Oscuras surgen a lo largo del relato las relaciones femeninas: madres, hijas, maestras, hermanas, amigas, hilvanan entre sí, vínculos caracterizados por el conflicto latente, cuando no por la paranoia. No tarda en emerger el miedo, en cuyos vapores pululan fantasmas del pasado, interacciones sociales viciadas o flirteos lésbicos, enturbiando todo lazo femenino. Se establece entonces una serie de pulsiones nocivas que definen los nexos entre mujeres.
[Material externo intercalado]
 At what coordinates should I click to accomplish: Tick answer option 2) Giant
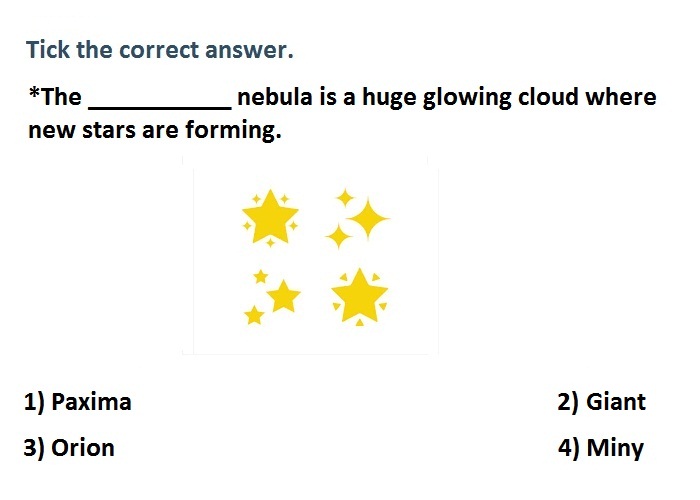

En Mandíbula (Candaya, 2018), las madres piensan que sus chicas son “monstruos a los que hay que enseñarles a ser hijas”. O también, que son “muchachitas enfermas con la cabeza llena de cucarachas”, quedando desdibujado así el tan cacareado sentimiento maternal como algo casi celestial. Y en tal sentido, no es gratuita la cita de Lacan que consta en las líneas iniciales: “estar dentro de la boca de un cocodrilo, eso es la madre”, alusión que se refiere a que el cocodrilo hembra transporta a su cría sujeta entre sus colmillos sin engullirla. No obstante, el riesgo de que llegue a hacerlo resulta inminente.

Esta metáfora funciona para ilustrar las turbulencias de la dicotomía mamá-hija, pues es indudable que del rol disciplinador al violentador hay apenas un corto trecho. Quien protege, bien puede devorar, y quizás más una mujer dolorosamente consciente de que su cuerpo se marchita y su aliento se fermenta, porque nunca será fácil afrontar la propia decadencia, y todavía menos, entregar la posta de la lozanía, la concupiscencia y la fertilidad a otra hembra, ni aún a la que se ha parido. Hace casi un siglo, la escritora judía Irene Nemirovsky narró ya un drama similar en Jezabel, aclamada novela en la que una madre anula y doblega a su joven hija por representar esta el advenimiento de la senilidad materna.

Mientras tanto, en las últimas páginas de Mandíbula, una Miss Clara perturbada, revólver a mano, tiene ante sí el destino de Fernanda, su alumna que permanece meada y atada en la desvencijada silla de una apartada cabaña de campo. No hay desenlace feliz, claro está, ya que la sordidez humana es más fuerte que la bondad y otras fruslerías similares. Ojeda lo sabe y lo asume creando contextos narrativos agobiantes que transmiten al lector la inquietante idea que el Horror acecha, y que de él no podrán escapar ni siquiera las niñas bien del Colegio Bilingüe Delta High School for Girls.